**PASSAGE:**

The phrase "work hard, play hard" is one of those phrases that raises alarm
bells for me. I get an image of people working 12 hour days until they're
burnt out and then having wild, beer-chugging parties. No thank you.

------
_ah
Every job ad must include why the _company_ or the _position_ is unique.
Ideally you have a key differentiator driving applicants to self-select in or
out.

Applicants excited about your company or role will apply immediately and put
much more effort into the process. Applicants opting out probably weren't
great hires _for you_ anyway. By triggering a strong in/out, you only spend
your time vetting the very best applicants.

Example: Company X has a strong "dogs in the office" culture. It's a big part
of who they are! People who love dogs absolutely want to work there, and may
be willing to select Company X over other equivalent positions. People who
don't love dogs, are alergic, or just prefer animal-free offices would never
really be happy there, and the hiring manager doesn't even need to look at
those resumes.

------
mcv
Avoid looking like a standard job ad. My eyes start glazing over when I see
another cookie-cutter same-as-all-the-others job ad. At the same time, don't
be so different nobody recognises it for what it is either.

That said, there's nothing wrong with a list of skills and technologies, but
keep it relevant. In fact, maybe describe the technologies used as just that,
rather than a list of requirements. I'm interested in the environment I'll be
working in, both technical and social. But lists go at the end. Start with why
I should even want to read this job ad: what makes this job interesting, and
different from all the other identical jobs? What kind of problems will I be
solving? What kind of value will I be contributing to society? What kind of
company are you, and what kind of clients will I be working for?

**EXERCISE DETAILS:** In the thread above, what does mcv say should go at the end of a job ad?

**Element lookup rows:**

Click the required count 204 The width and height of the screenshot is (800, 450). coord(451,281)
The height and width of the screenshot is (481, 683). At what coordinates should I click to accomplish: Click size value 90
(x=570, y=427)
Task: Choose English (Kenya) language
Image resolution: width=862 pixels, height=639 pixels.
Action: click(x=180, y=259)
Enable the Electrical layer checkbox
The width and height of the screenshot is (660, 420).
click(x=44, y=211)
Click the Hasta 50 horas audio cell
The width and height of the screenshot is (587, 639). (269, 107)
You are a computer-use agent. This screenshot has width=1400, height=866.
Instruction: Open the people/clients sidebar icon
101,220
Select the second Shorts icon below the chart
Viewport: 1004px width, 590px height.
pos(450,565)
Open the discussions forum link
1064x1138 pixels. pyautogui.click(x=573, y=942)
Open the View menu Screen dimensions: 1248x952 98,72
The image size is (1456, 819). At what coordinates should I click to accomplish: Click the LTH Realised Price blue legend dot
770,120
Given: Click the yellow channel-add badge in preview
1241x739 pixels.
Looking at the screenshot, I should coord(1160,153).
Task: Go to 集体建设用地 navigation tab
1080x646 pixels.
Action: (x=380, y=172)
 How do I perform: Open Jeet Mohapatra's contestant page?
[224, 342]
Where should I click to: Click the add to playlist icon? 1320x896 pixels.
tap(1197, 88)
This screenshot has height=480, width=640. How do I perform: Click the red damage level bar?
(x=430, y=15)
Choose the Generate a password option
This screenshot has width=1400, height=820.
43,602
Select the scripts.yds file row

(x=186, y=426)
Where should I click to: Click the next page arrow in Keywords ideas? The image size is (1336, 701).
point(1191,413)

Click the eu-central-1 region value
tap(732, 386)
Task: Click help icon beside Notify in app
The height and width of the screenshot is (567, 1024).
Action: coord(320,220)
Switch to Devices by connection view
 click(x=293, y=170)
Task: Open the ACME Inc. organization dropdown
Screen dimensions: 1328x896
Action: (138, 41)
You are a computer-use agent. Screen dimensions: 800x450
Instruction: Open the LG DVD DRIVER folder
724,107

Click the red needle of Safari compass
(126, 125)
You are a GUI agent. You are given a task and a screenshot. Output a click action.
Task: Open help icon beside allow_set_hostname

**OUTPUT OF THE TASK:** Lists, such as a list of skills and technologies.